Florence is an odd city. In the right light, with dry air in a late afternoon, there is no more beautiful place on earth. The heavy stones give off a rosy hue, and its mixture of humidity and dryness can, on a hazy day, make the city seem like it is floating up to the glorious hills that surround it, to the earthly paradise of Fiesole.

In some cases, the effort to place accounting at the centre of political successes and failures goes too far. Soll’s basic thesis is that successful nations have strong accountability, and it’s usually when those standards start to slip that the nation goes into decline. He chooses his examples well, and they support the thesis so neatly that the effect becomes slightly repetitive – a ruler achieves success by instituting rigorous accounting policies, and then loses power when the audits get sloppy. History, of course, is rarely so neat.

Given the book’s broad historical sweep and Soll’s desire to tell engaging stories, there are naturally plenty of gaps. This is not a comprehensive survey of all nations and regimes, and nor does it pretend to be. But whenever you get a series of vignettes arranged to support a thesis, it’s worth asking whether the thesis would have been supported if different examples had been chosen.

It’s easy to think of examples where the link between good accounting practice and successful statecraft doesn’t hold. Nazi Germany, for example, kept meticulous records, financial and otherwise, but that didn’t prevent the “Thousand Year Reich” from falling after a little over a decade. As for the British Empire, Soll touches on the role of accounting in its rise, but says little about its decline. Britain’s accounting was just as rigorous in the 20th century as it had been at the height of empire, and yet it was powerless to hold things together.

Which leads us to the U.S. and the present day. Occasional scandals aside, the U.S. has a very comprehensive and well audited system of public and private accounts. The government’s books are carefully recorded, and open to the public to inspect, as are those of all the companies listed on the stock exchange. None of this has stopped the nation from sliding into a massive national debt, a debt so large and increasing so quickly that it seems impossible that it will ever be repaid. The U.S. is different from countries like Greece and Argentina only in that it has power. It’s simply “too big to fail”. At least, for now.

It begs the question, for me, of whether accounting really plays such a central role. What if everything is recorded accurately, but the obvious lessons are ignored? What if the U.S., like the British Empire before it, simply ends up documenting its own demise in rigorous detail?
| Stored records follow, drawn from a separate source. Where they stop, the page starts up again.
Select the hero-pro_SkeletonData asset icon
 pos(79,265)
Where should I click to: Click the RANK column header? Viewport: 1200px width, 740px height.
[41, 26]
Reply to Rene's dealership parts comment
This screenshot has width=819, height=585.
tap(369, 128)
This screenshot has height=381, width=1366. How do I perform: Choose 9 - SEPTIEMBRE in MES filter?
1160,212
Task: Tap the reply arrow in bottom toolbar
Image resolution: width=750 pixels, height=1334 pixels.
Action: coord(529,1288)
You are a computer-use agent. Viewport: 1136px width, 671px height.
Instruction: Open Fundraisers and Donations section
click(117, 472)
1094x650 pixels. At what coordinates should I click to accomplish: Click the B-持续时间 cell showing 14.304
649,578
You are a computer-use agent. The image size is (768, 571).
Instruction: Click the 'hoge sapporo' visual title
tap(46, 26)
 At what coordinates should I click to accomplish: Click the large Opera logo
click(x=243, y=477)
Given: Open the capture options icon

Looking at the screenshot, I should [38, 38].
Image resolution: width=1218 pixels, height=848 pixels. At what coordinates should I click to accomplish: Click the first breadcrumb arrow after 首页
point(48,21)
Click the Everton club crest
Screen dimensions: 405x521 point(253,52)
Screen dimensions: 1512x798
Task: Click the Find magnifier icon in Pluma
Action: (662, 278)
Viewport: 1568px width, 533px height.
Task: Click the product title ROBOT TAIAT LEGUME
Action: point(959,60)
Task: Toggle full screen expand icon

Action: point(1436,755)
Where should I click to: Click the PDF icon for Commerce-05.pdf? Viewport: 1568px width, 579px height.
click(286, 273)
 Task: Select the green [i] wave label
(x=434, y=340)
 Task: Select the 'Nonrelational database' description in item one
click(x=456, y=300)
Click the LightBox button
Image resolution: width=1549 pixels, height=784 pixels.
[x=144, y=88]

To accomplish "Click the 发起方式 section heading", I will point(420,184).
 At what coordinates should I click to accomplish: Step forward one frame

I would have liked to see more in this book on events in the contemporary world, but the last chapter rushes through from the Wall Street Crash to the Enron scandal in such a whirl that it’s hard to draw too many conclusions. Soll is a historian, however, and so it’s unfair to criticise him for focusing on history. I’d strongly recommend this book for the fresh insight it brings to familiar historical events, and for its author’s ability to find the compelling human stories in the dry world of income statements and balance sheets.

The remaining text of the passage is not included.